The discovery matters because these children were living medical mysteries. Many had unexplained epileptic encephalopathy or early-onset movement disorders with no diagnosis, no clear path forward. Now, researchers led by Dr. Niccolò Mencacci at Northwestern University can explain why their neurons are failing: the BORCS5 gene, which normally acts as a master regulator of lysosomes—the cellular structures that break down and recycle waste—isn't working properly. In neurons, which maintain delicate transport systems along axons, this failure is particularly catastrophic.

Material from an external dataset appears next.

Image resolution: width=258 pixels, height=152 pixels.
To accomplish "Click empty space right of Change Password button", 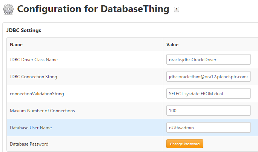I will click(230, 144).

The clinical picture varies dramatically depending on which mutations are present. Patients with complete loss of the BORCS5 protein face the gravest outcomes: brain malformations, abnormal fetal movements, and a condition called neuroaxonal dystrophy that is often fatal before birth. Those with partially functioning mutations navigate a different, though still profound, trajectory—living with progressive epilepsy, movement problems, and intellectual disability, their developmental milestones slipping away over time. Brain scans reveal the toll: widespread abnormalities including hypomyelination, structural defects in the corpus callosum, and progressive brain atrophy that documents ongoing neurodegeneration.

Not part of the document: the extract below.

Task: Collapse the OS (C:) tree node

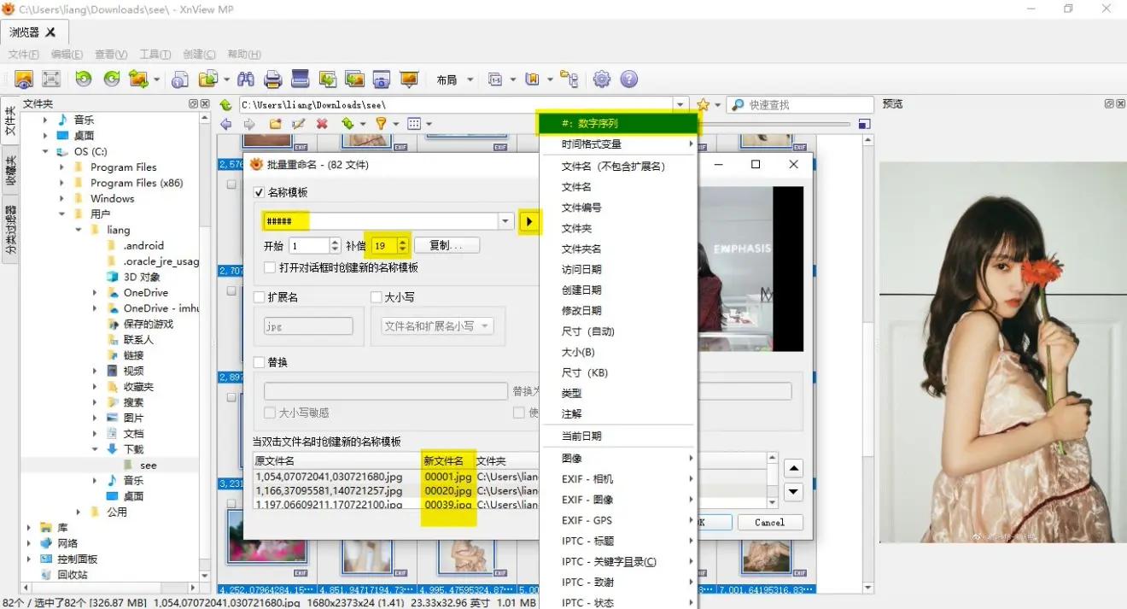Action: (44, 150)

The research began with genetic sequencing. Multiple independent teams across different countries, working with families they didn't initially know were connected, each identified the same gene: BORCS5. It was convergence—the hallmark of discovery. To understand how mutations caused disease, researchers engineered zebrafish lacking the gene. These animals developed smaller brains, motor impairments, and increased seizure susceptibility, closely mirroring the human condition. When they studied human neurons grown from stem cells, the mechanism became clearer. Severe mutations caused lysosomes to cluster abnormally and fail to travel along axons. Milder mutations took a different path: they didn't disrupt lysosome distribution but instead broke the machinery that breaks down cellular waste. Both pathways led to the same place: neurological devastation, just expressed differently.

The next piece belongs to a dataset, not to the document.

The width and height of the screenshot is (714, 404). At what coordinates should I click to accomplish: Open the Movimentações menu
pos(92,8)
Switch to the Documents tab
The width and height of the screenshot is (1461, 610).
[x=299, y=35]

What makes this discovery extend beyond these 16 patients is the window it opens into more common diseases. The enzymes BORCS5 helps maintain have been implicated in Parkinson's disease and other neurodegenerative conditions affecting millions. Understanding how BORCS5 regulates these enzymes could illuminate mechanisms central to diseases far more prevalent than this rare genetic condition.
Dr. Mencacci and his collaborators are now investigating how BORCS5 controls lysosomal activity at the molecular level, searching for therapeutic angles that might one day slow or halt disease progression. For the families who finally have answers, this research represents something more immediate: validation that their children's conditions were real, rooted in biology, and worthy of the world's scientific attention.